Information >>
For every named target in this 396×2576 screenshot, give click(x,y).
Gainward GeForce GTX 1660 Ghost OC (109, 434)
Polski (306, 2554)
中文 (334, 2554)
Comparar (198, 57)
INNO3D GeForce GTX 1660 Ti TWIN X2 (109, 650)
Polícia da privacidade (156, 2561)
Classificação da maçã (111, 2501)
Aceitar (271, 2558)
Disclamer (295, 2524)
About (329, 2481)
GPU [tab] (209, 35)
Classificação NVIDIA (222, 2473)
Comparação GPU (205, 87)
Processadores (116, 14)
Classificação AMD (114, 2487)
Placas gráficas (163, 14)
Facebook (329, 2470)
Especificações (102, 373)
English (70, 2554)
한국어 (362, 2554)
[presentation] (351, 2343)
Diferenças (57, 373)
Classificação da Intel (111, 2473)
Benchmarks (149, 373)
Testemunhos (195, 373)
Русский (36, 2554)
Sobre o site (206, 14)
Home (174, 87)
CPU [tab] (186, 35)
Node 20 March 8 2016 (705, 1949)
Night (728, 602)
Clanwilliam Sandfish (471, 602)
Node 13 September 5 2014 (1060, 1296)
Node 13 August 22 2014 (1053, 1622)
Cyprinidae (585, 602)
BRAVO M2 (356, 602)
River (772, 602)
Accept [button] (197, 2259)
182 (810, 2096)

Problem details >>
Within the data, how many lines hold the word "GeForce"? State only that number.

Answer >>
2